>>>>>
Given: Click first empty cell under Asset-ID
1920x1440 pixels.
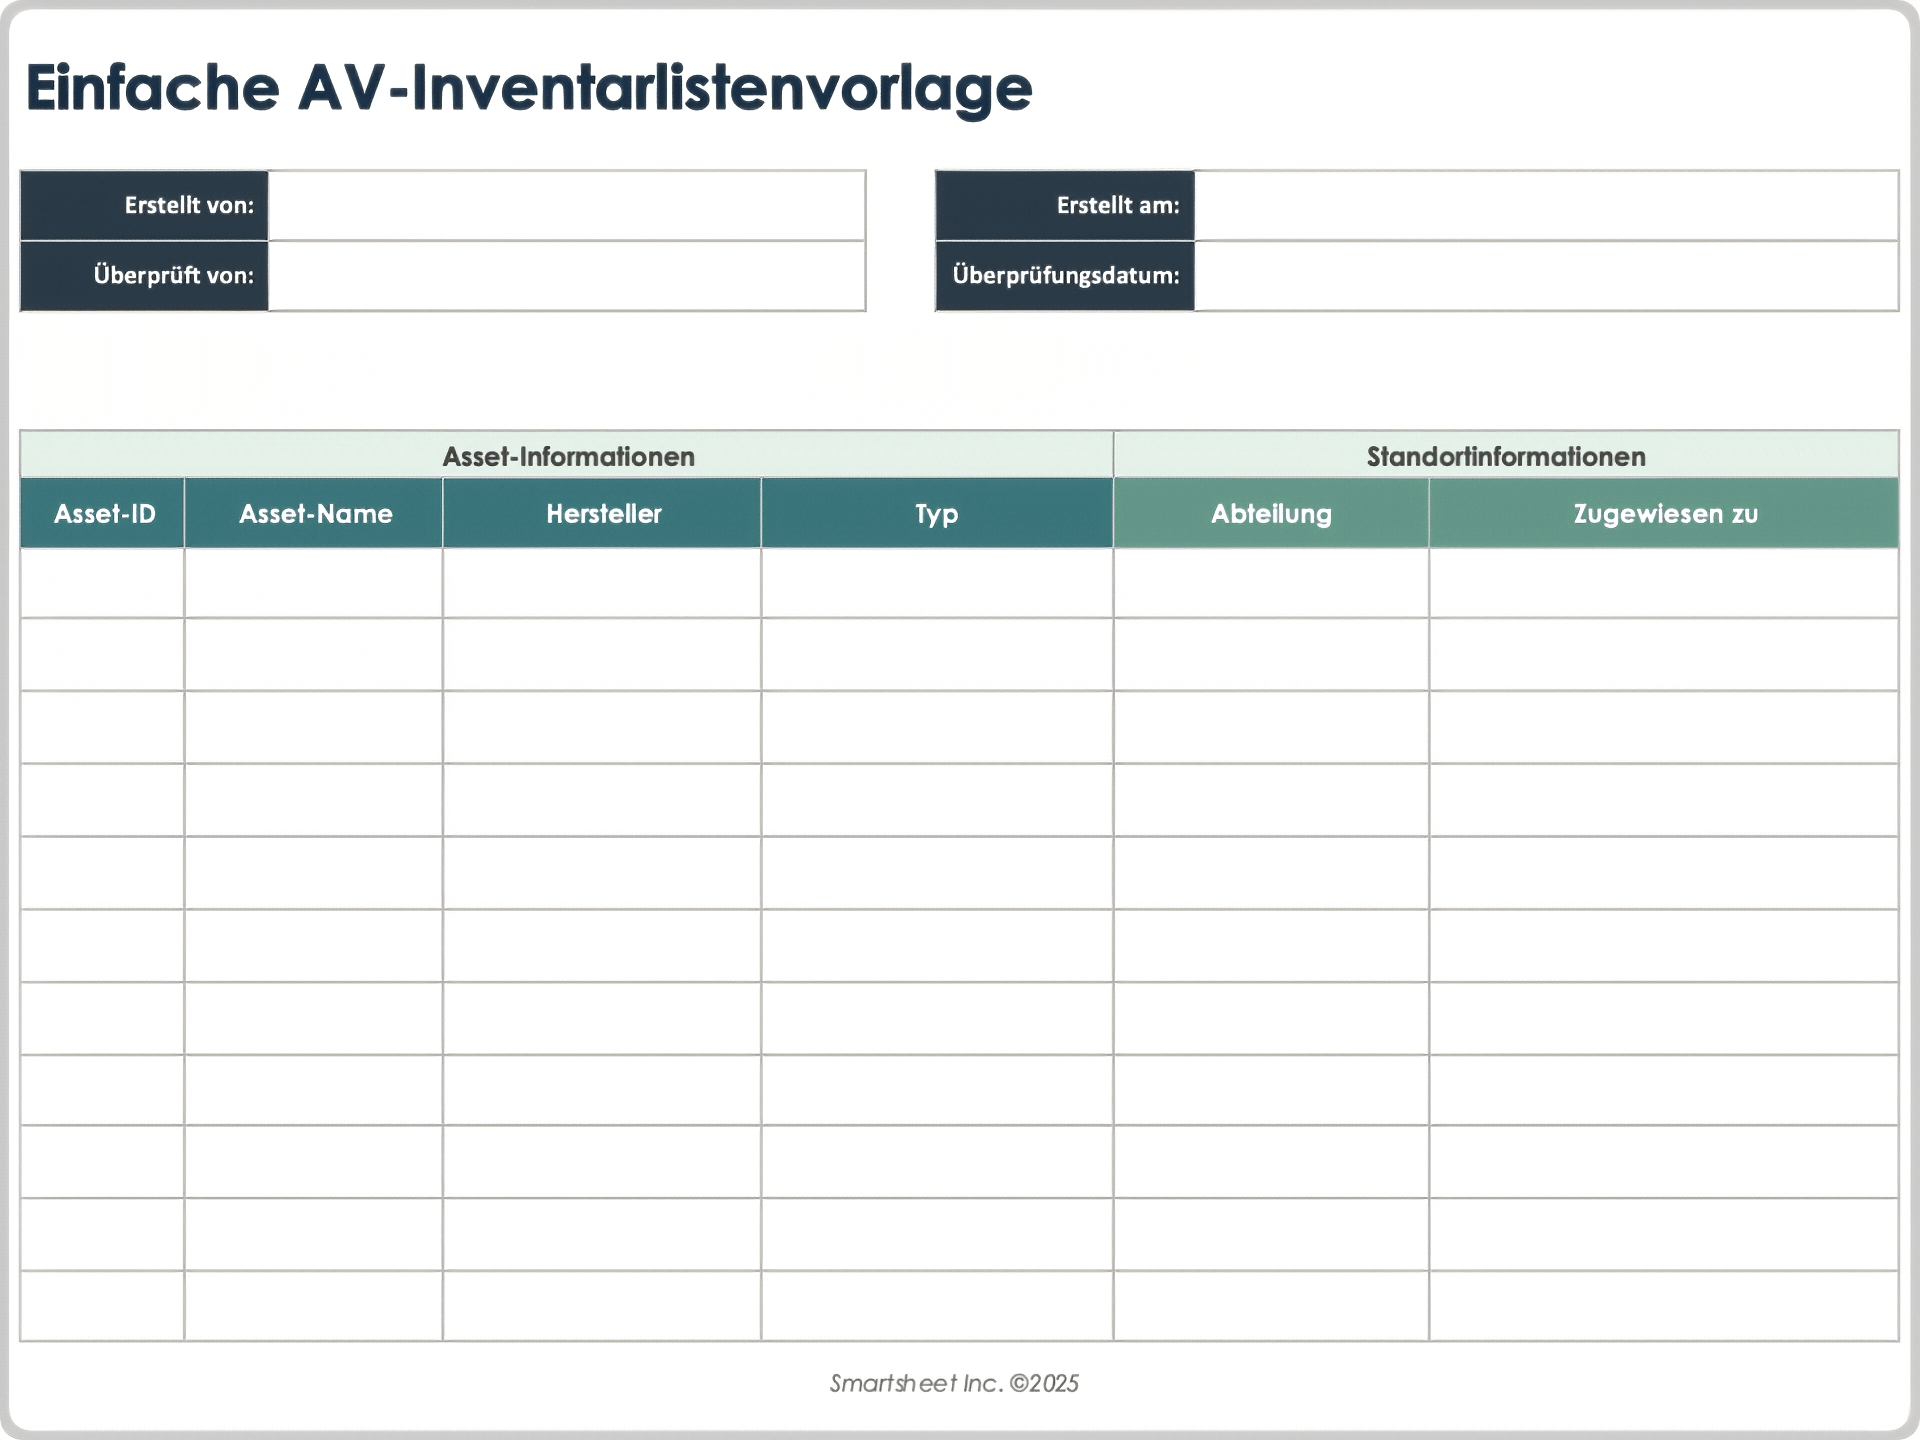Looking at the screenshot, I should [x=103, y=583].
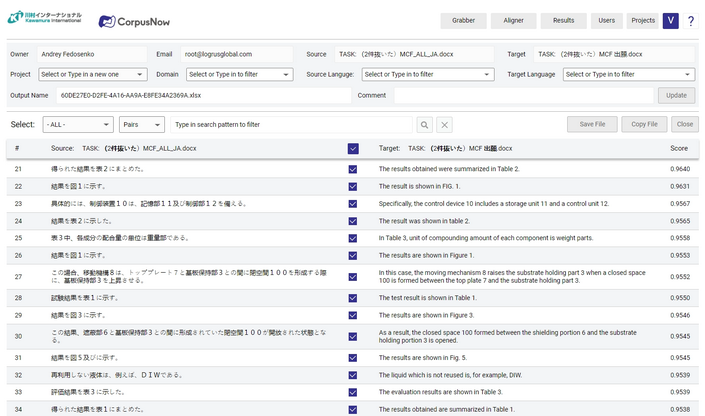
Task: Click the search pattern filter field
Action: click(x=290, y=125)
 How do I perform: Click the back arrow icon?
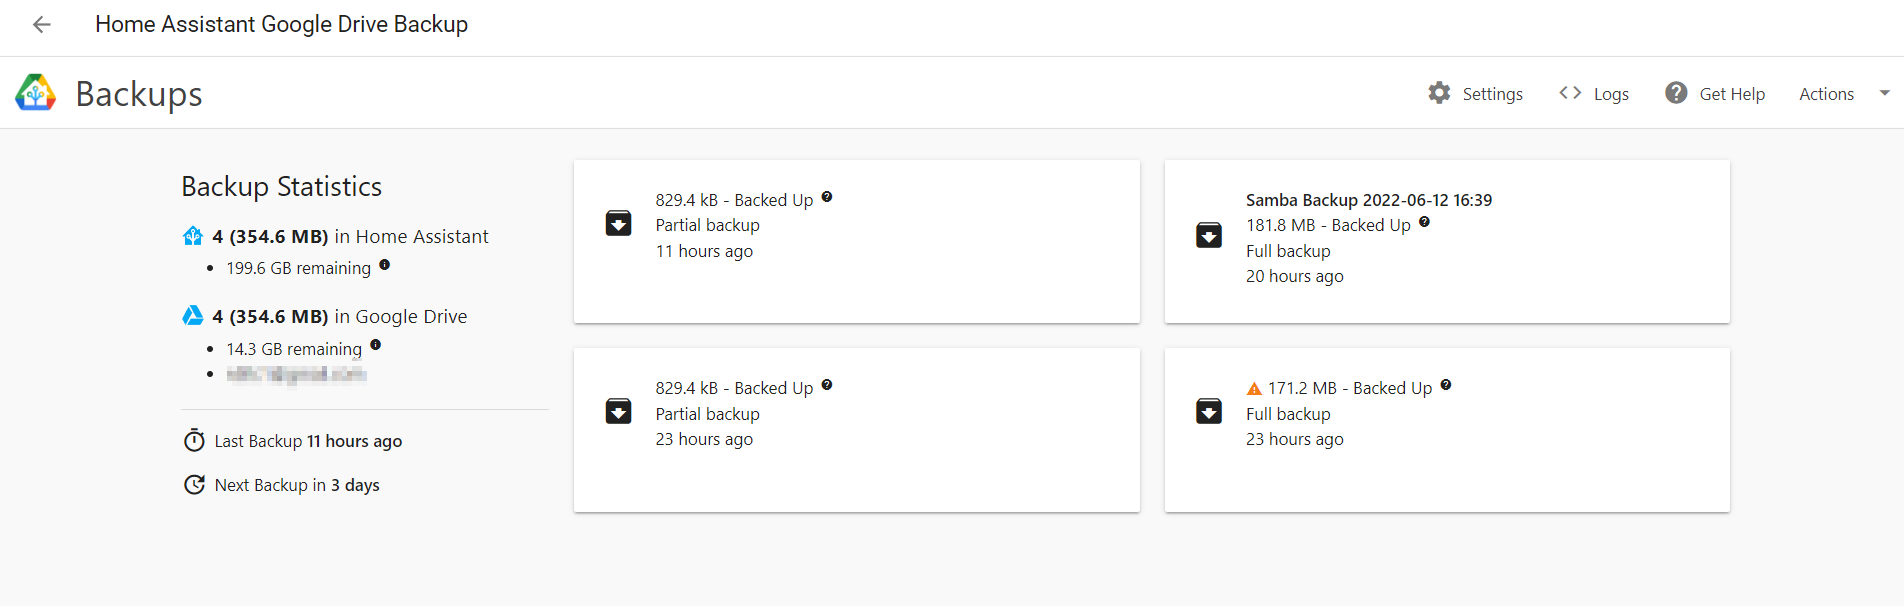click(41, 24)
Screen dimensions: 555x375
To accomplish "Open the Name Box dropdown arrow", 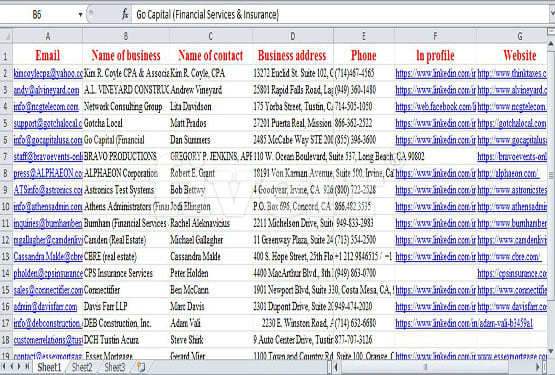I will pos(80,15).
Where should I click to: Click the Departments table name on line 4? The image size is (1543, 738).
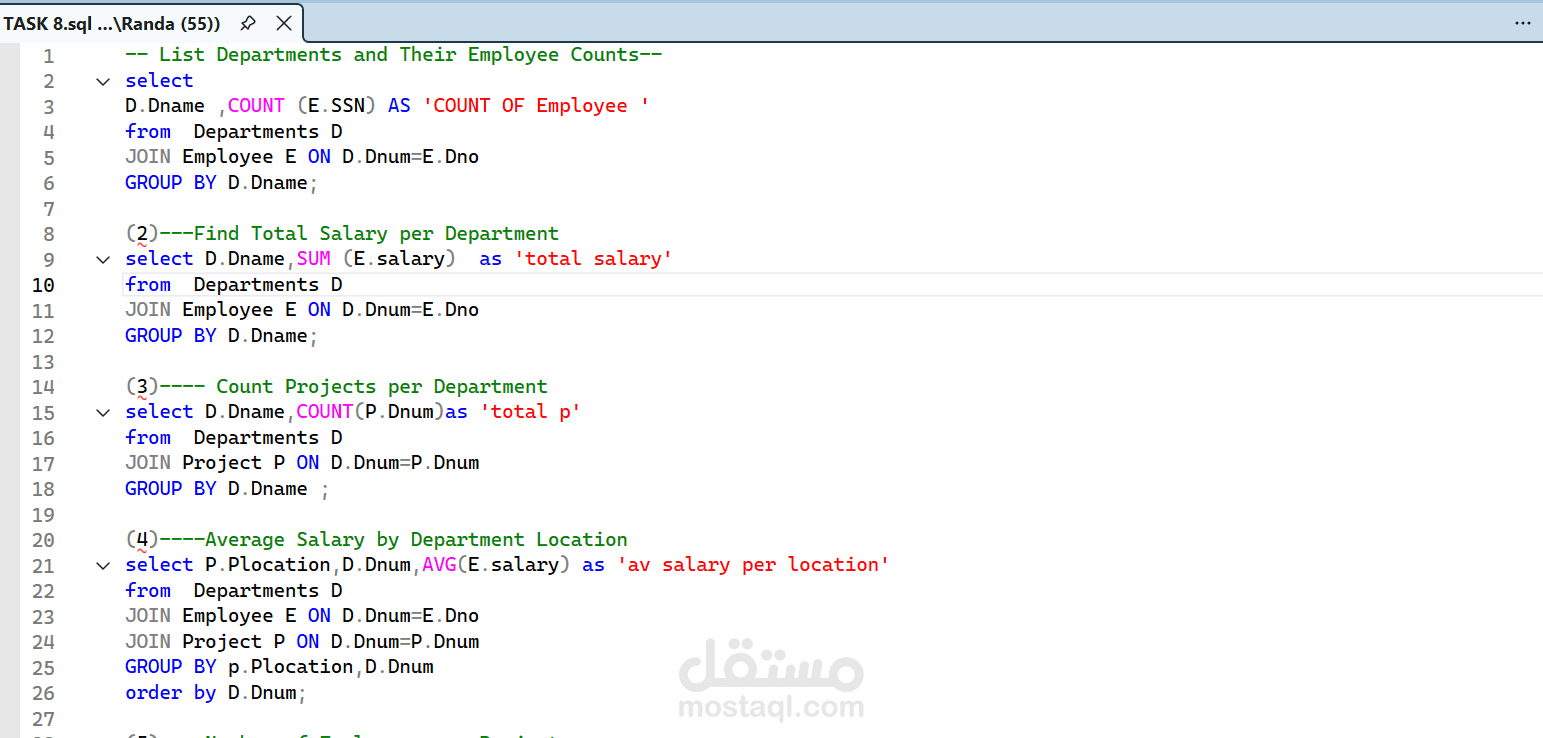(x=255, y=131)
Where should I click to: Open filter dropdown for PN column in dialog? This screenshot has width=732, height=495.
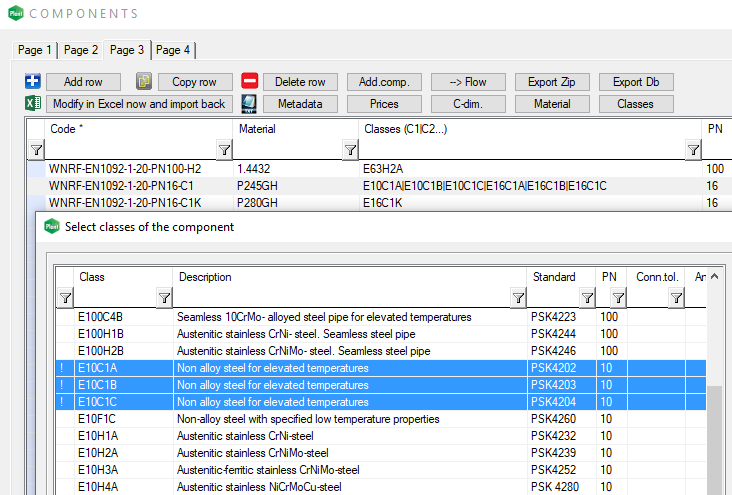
<<<<<
-- GIVEN PROBLEM --
Write out again the entries starting at the line that contains "Where should I click to: Click" and ending at the last of the entries, requests included, and shift every coordinate in the answers by adding 11 to it. Leave the pictures out.

-- EXERCISE RESULT --
Where should I click to: Click the Departments table name on line 4? The image size is (1543, 738).
(x=266, y=142)
Where should I click to: Open filter dropdown for PN column in dialog? This screenshot has width=732, height=495.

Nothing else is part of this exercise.